What is needed:
Among the entries below, please repeat exactly and only the lines from the line containing "You are a computer-use" to the line containing "Instruction: Click the", both lines included.

Data provided:

○ ○ ○ ○

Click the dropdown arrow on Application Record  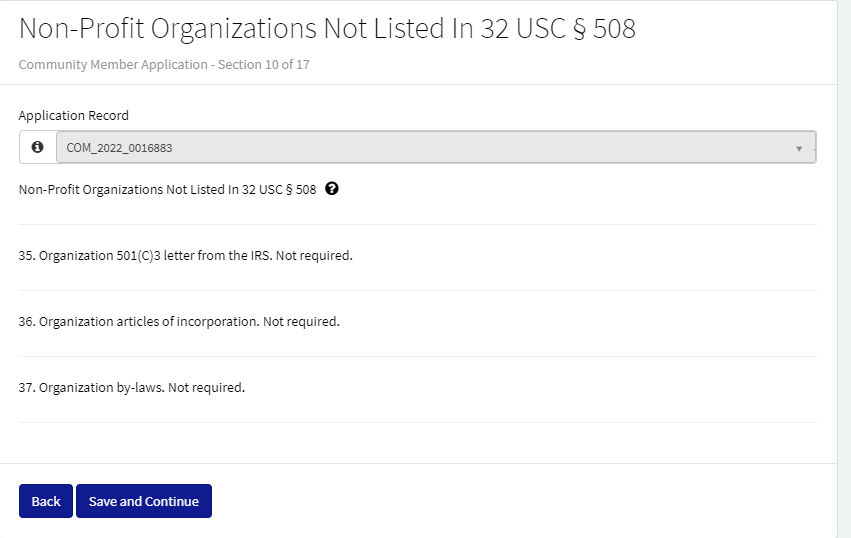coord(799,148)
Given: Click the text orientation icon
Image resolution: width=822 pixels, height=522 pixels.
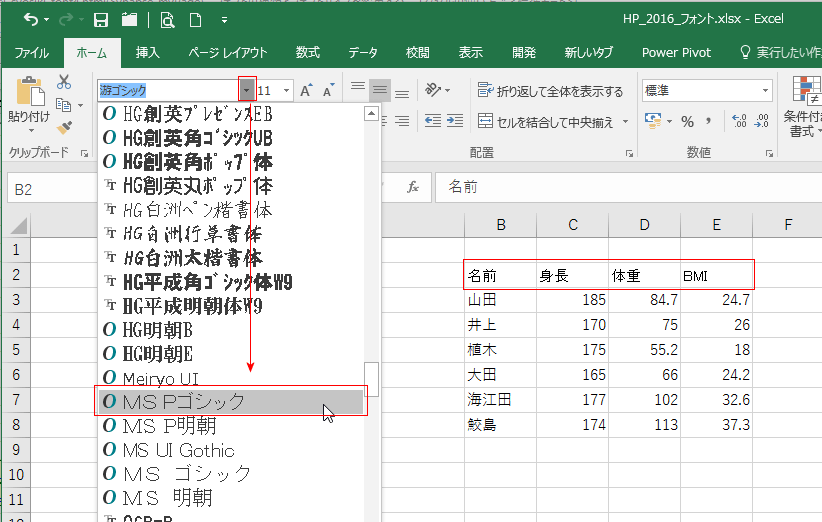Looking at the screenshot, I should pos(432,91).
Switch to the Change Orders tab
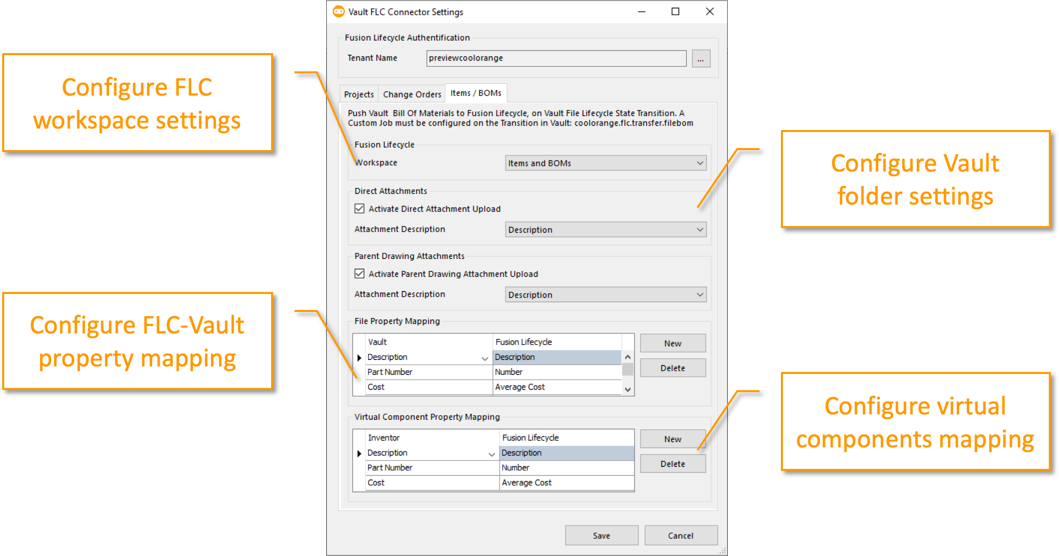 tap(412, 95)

○ ○ ○ ○

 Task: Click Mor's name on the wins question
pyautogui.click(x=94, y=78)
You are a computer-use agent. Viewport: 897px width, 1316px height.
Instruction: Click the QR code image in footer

○ ○ ○ ○

Exercise result:
You are a computer-use agent. Viewport: 897px width, 1316px height.
Instruction: Click the QR code image in footer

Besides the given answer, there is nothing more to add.